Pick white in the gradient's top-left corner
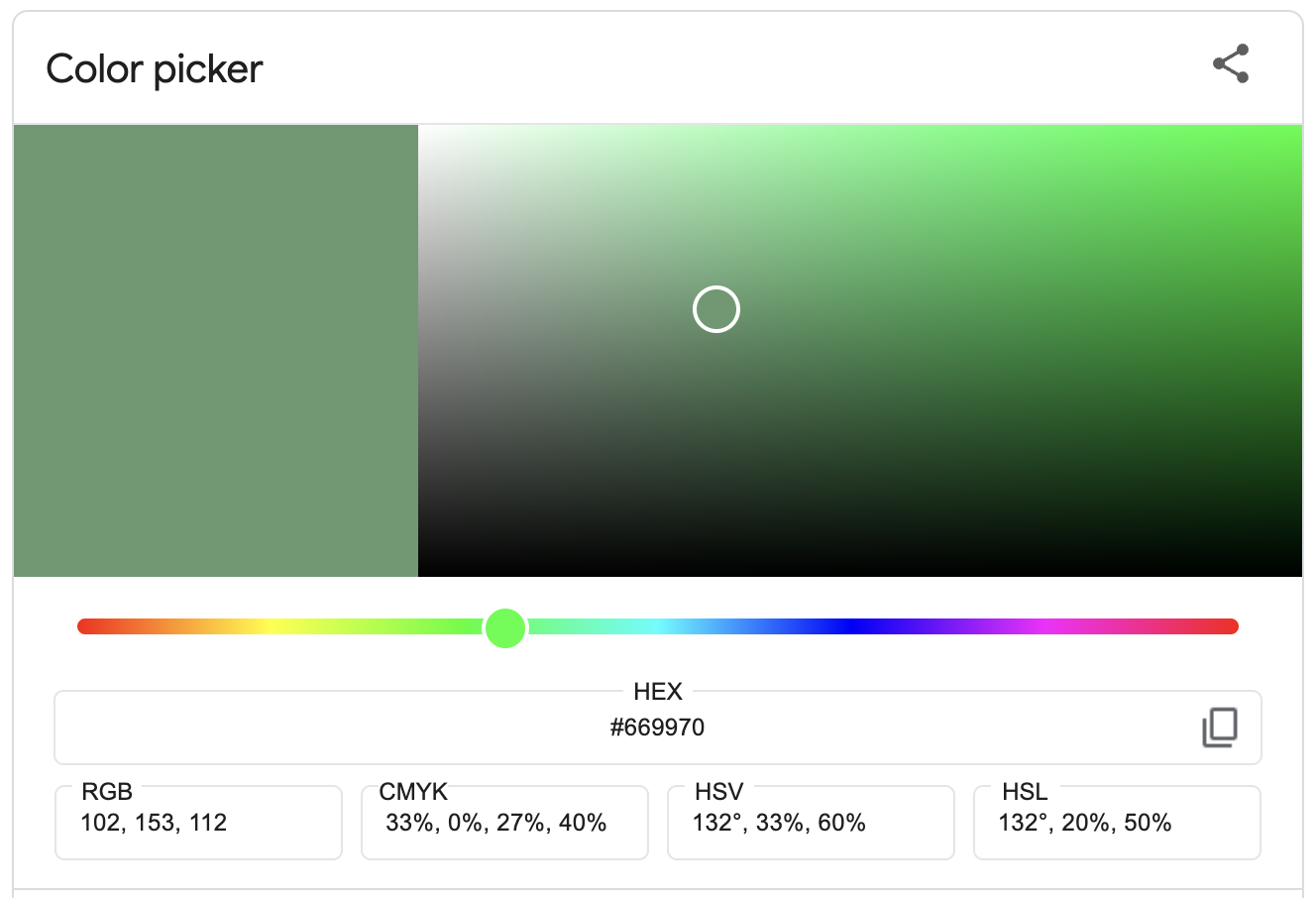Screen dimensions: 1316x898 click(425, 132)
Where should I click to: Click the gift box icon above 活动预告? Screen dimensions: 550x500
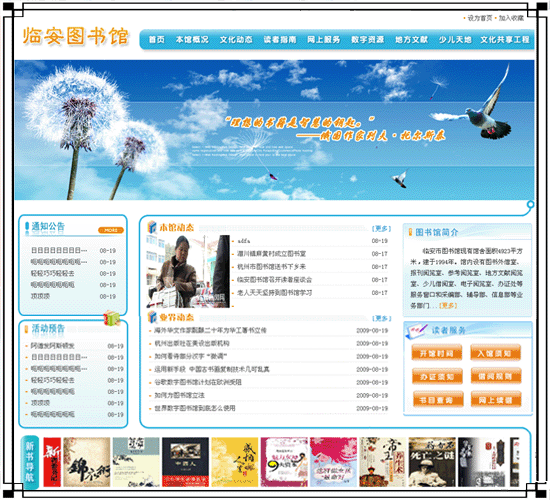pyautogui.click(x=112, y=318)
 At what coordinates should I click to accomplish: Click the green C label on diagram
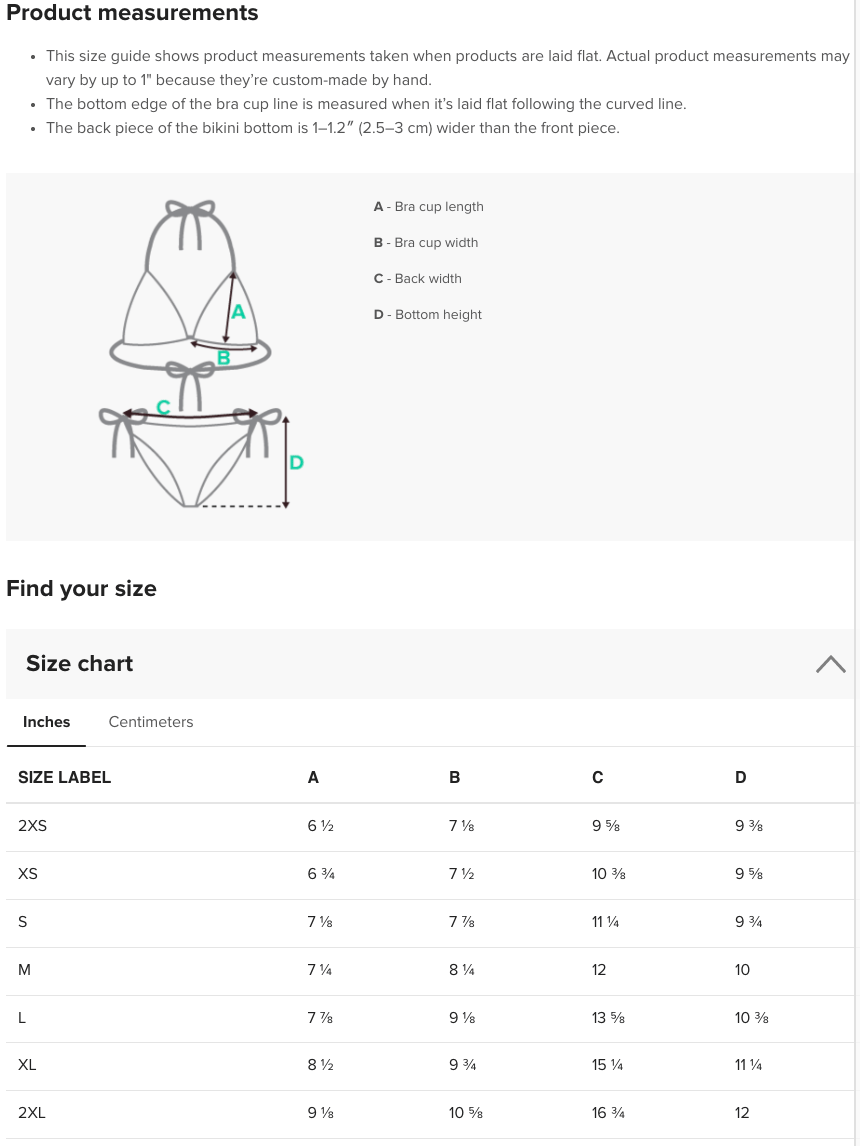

^^^^^^^^

Set down the data above exactly as written. Omit the pictures.

TASK ANSWER:
Pick white in the gradient's top-left corner
Screen dimensions: 1316x898 click(425, 132)
Where should I click to: Click the gift box icon above 活动预告? Screen dimensions: 550x500
pyautogui.click(x=112, y=318)
 At what coordinates should I click to accomplish: Click the green C label on diagram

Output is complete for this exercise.